Stated exercise – Could you set down the material below word for word, leaving out the pictures?

Data lines –
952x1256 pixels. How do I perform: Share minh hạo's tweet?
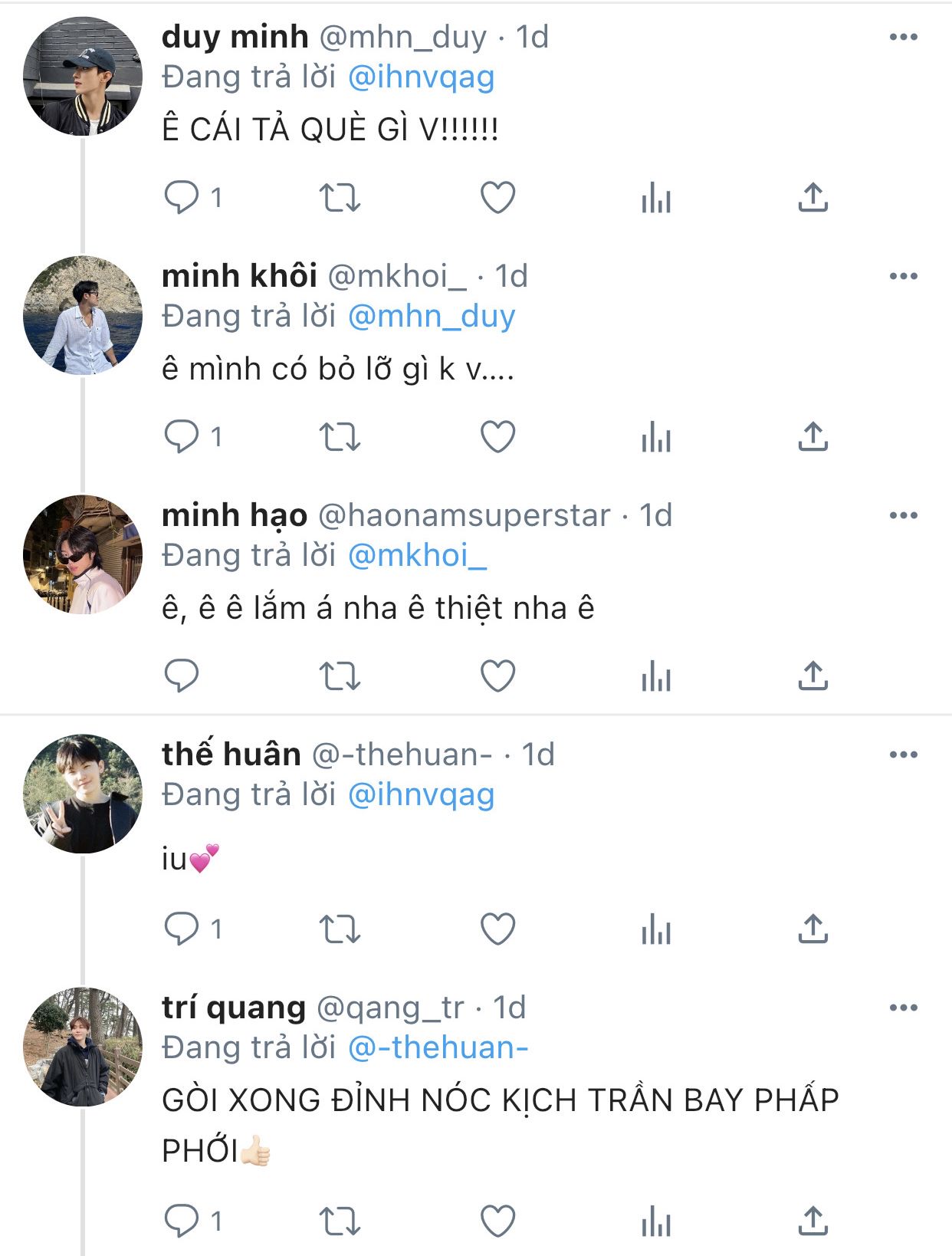coord(812,676)
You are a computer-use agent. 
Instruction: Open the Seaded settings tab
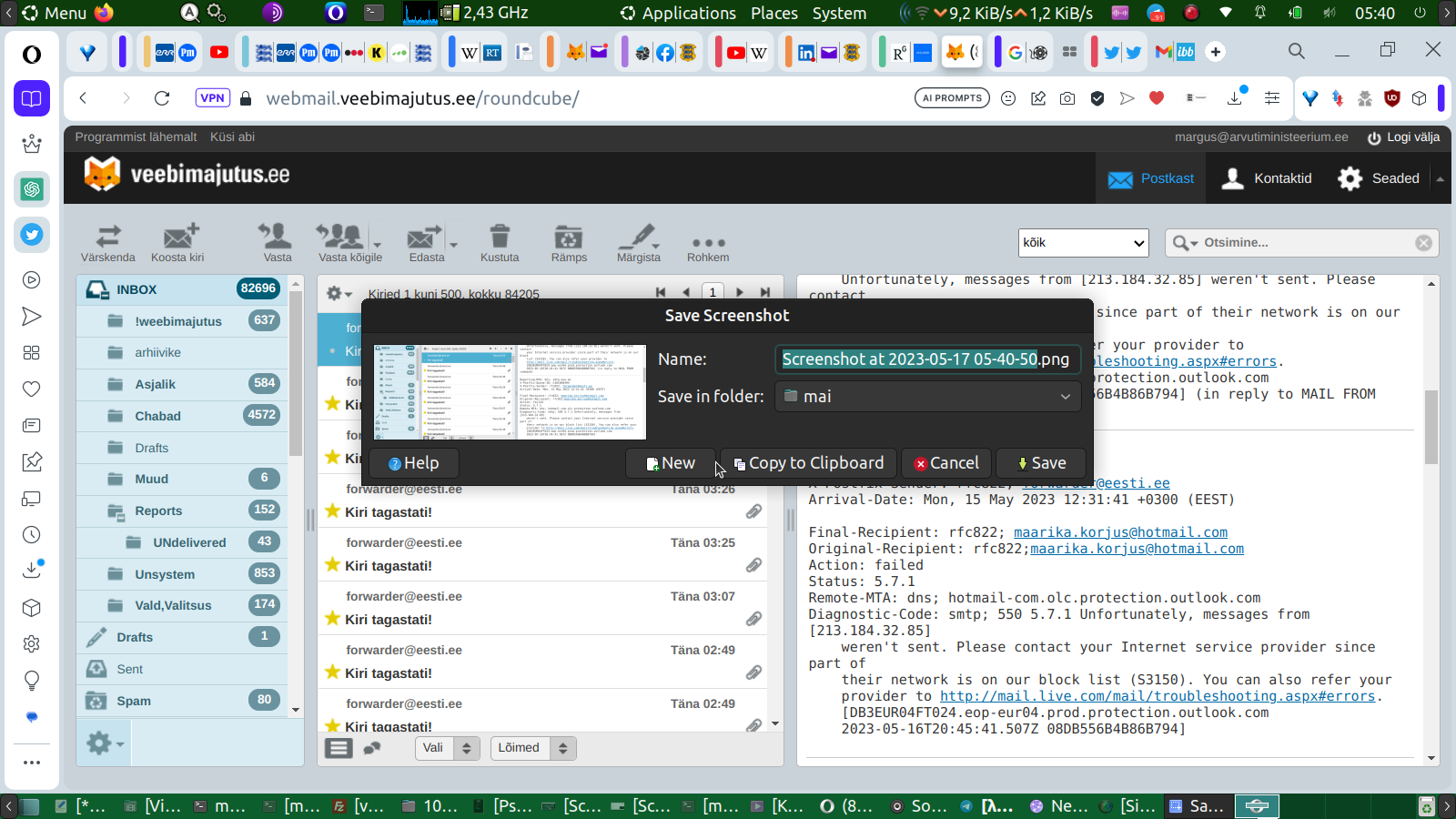pyautogui.click(x=1379, y=178)
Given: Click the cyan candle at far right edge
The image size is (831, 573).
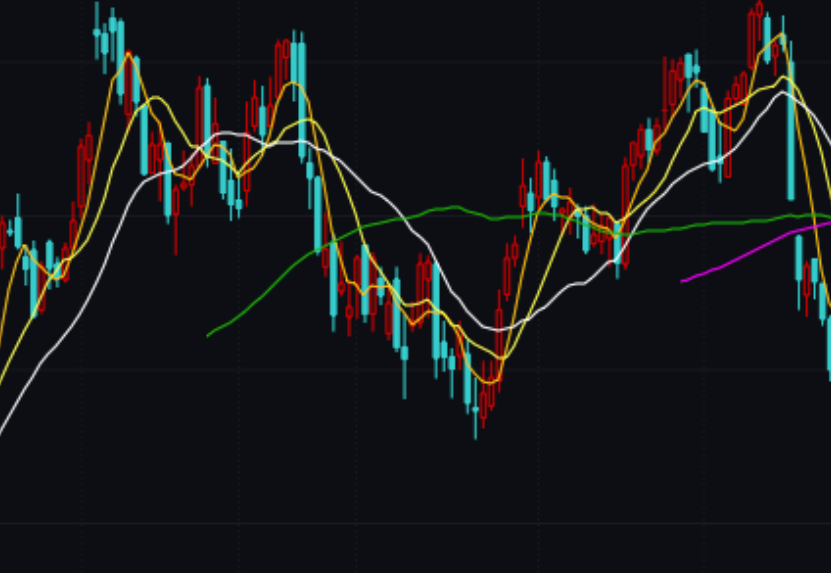Looking at the screenshot, I should pyautogui.click(x=828, y=345).
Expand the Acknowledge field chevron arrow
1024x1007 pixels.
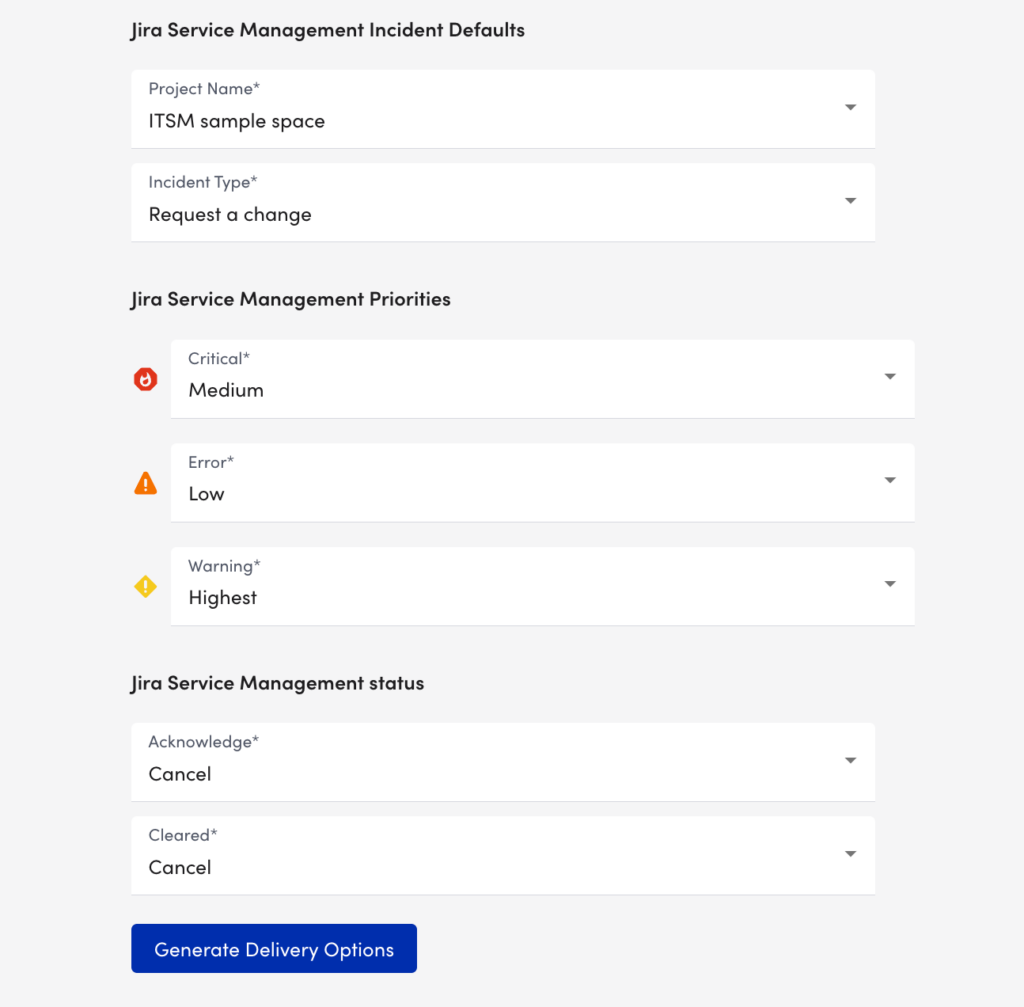(850, 761)
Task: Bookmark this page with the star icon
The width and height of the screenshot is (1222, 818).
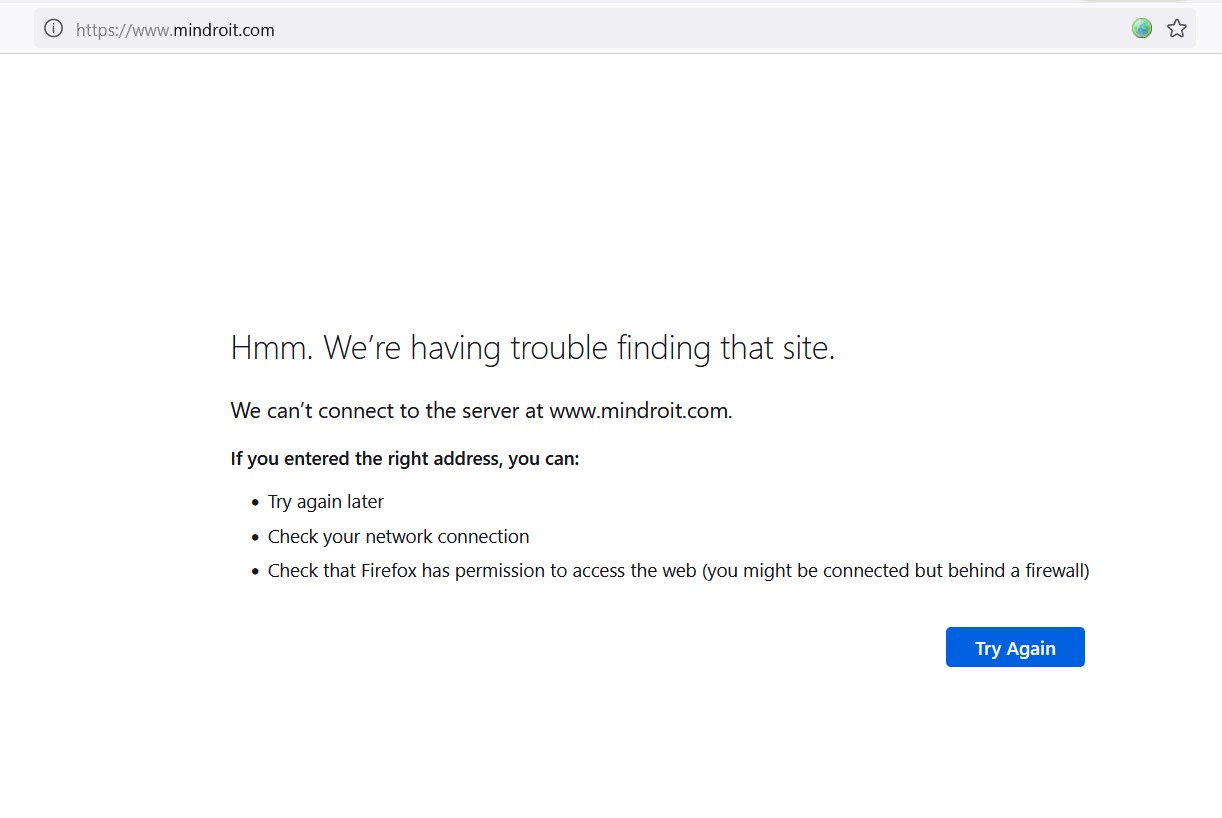Action: (x=1177, y=29)
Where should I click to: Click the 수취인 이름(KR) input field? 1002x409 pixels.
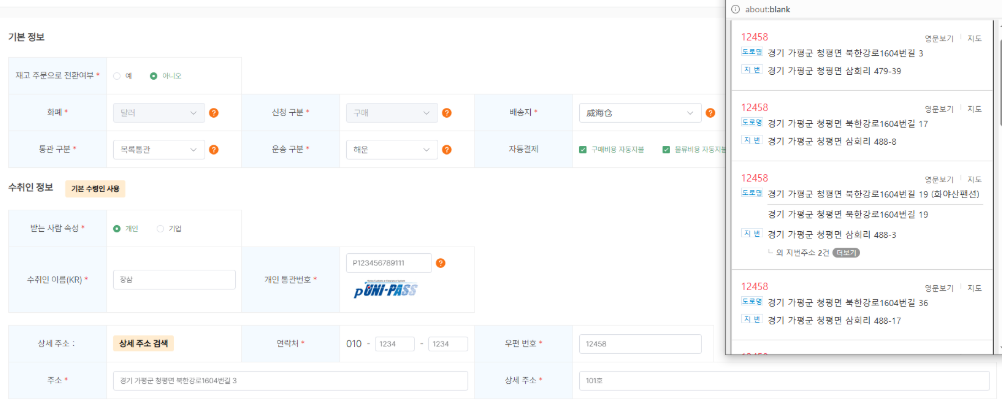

Finished answer –
952x1256 pixels. How do I perform: Share minh hạo's tweet?
coord(812,676)
You are a computer-use agent. 
Instruction: Open the Seaded settings tab
pyautogui.click(x=1379, y=178)
Given: Click the cyan candle at far right edge
The image size is (831, 573).
Looking at the screenshot, I should pyautogui.click(x=828, y=345).
Expand the Acknowledge field chevron arrow
1024x1007 pixels.
(850, 761)
Task: Bookmark this page with the star icon
The width and height of the screenshot is (1222, 818).
Action: (x=1177, y=29)
Where should I click to: Click the 수취인 이름(KR) input field? 1002x409 pixels.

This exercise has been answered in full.